Supporters pack council chambers in support of a ballot initiative.
The first City Council meeting of the year was uncharacteristically unruly and dramatic, with an exasperated Council President Ben Stuckart gaveling the meeting to a close early and storming out during the public comment period for a controversial initiative related to how Spokane police handle undocumented immigrants.
At issue was a proposed ballot initiative from Spokane resident Jackie Murray that would reverse a city policy that prohibits city employees, including police, from inquiring about someone’s immigration status.
The measure drew over 30 people to City Council chambers to testify. Many of them were older. Most of them were white. A few didn’t even live in Spokane.
Some spoke about how this was an issue of equality before the law. Some speakers invoked concerns that the policy would make Spokane a magnet for “terrorists,” “criminals” and “illegals” who would be a drain on resources. Some cited things they had heard on Patriot Radio and other conservative media.
A handful of people defended the city’s policy and pushed back against those who supported the effort to strike it down.
“I am disgusted so far with the testimony from the public,” said Alfredo Llamedo, a social work student at Eastern Washington University, who told his story of immigrating from Cuba as a child.
“This is the land of opportunity, not of hate, and all I've heard tonight is hate,” Llamedo told the council.
Stuckart, whose father passed away last week, warned the audience that he was “short-fused” that evening and that he would gavel the meeting to a close if people broke council decorum by applauding and cheering during the public comment period. After the crowd continued to ignore Stuckart’s warnings he testily said “that’s it” and gaveled the meeting, sparking an uproar from people in attendance.
George McGrath shortly before being evicted.
George McGrath, who regularly speak at city council meetings, stepped up to the microphone and began berating the decision, calling it “iron-fisted.” After he refused to step down, he was escorted out by a police officer.
Councilman Jon Snyder, who serves as president pro tem, told the crowd that the council meeting would continue if people agreed to respect the rules.
“This has never happened ever in the five years I've been on council because people respect the rules that we have here,” he said.
After public comment resumed, Murray, the sponsor of the initiative, addressed the council. Earlier in the night, she had a terse exchange with Stuckart when the council passed an ordinance that required political committees active in Spokane to have at least one officer who is a registered voter in the city. The ordinance was crafted to prevent political groups from outside Spokane from trying to influence local elections. Murray, whose initiative is sponsored by the group Respect Washington, expressed concerns that it was targeting her, which Stuckart denied.
Murray told the council that her initiative was about fairness.
“My father is a legal immigrant from Jamaica. I'm black,” said Murray.
“All I'm asking is for everyone to do the same thing my dad did,” she continued. “There's nothing wrong with that; it's not racist.”

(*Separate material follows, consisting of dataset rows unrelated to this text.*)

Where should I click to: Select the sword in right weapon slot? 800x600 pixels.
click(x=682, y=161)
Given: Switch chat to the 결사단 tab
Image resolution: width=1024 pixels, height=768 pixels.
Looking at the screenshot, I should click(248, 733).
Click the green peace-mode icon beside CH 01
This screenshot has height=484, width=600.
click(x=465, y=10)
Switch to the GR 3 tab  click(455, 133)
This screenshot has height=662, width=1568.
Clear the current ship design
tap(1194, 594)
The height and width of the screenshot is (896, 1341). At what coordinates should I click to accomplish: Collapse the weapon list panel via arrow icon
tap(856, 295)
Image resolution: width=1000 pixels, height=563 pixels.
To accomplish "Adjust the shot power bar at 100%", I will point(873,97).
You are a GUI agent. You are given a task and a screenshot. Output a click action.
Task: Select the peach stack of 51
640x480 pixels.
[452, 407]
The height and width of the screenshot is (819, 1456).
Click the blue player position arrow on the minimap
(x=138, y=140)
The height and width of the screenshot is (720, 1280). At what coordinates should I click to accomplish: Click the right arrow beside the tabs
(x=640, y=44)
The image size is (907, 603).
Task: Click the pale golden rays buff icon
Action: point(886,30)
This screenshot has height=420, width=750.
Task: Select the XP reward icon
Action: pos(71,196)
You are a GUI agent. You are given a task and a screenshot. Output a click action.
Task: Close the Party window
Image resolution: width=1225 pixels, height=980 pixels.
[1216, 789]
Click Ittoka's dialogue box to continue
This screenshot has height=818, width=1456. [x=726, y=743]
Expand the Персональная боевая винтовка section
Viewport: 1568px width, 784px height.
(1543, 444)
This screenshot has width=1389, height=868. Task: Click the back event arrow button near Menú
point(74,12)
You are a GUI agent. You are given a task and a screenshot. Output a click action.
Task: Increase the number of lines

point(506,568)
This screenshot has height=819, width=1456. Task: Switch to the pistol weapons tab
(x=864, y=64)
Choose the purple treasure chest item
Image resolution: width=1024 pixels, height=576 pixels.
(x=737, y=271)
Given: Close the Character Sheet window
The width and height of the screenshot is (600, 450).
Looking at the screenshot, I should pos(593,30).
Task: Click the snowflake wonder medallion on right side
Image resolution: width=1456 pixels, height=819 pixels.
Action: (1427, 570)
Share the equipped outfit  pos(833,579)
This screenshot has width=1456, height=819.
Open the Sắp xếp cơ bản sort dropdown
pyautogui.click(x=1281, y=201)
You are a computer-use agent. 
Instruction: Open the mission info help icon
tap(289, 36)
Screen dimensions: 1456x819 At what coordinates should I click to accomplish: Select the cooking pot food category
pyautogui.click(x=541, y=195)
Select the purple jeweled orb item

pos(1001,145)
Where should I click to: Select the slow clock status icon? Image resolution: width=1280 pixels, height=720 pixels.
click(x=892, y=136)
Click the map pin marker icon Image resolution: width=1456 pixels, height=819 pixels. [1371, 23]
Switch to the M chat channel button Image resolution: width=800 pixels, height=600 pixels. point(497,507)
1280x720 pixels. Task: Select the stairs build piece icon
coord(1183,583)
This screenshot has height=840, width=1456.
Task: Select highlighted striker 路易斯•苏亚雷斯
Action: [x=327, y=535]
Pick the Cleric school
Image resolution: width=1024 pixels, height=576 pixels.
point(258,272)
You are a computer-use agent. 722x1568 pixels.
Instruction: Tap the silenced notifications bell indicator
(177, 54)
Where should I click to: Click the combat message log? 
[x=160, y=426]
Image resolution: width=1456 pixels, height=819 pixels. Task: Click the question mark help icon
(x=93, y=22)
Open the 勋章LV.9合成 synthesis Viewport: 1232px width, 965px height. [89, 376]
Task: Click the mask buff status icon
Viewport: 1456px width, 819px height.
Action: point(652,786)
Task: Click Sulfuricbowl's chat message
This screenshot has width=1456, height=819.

Under city law, when a citizen initiative is sponsored, the council has the option of voting it into law or sending it to voters, neither of which city lawmakers have done in living memory. If they do neither, the initiative is vetted by the city and supporters can begin collecting signatures.
Councilman Mike Fagan introduced a motion to make the initiative law, which failed. He introduced another to send it directly to voters, which also failed.
The initiative now goes to city hearing examiner to look into its legal validity. After passing that hurdle and going through the City Clerk’s Office, supporters can begin gathering signatures. It could be on the November ballot.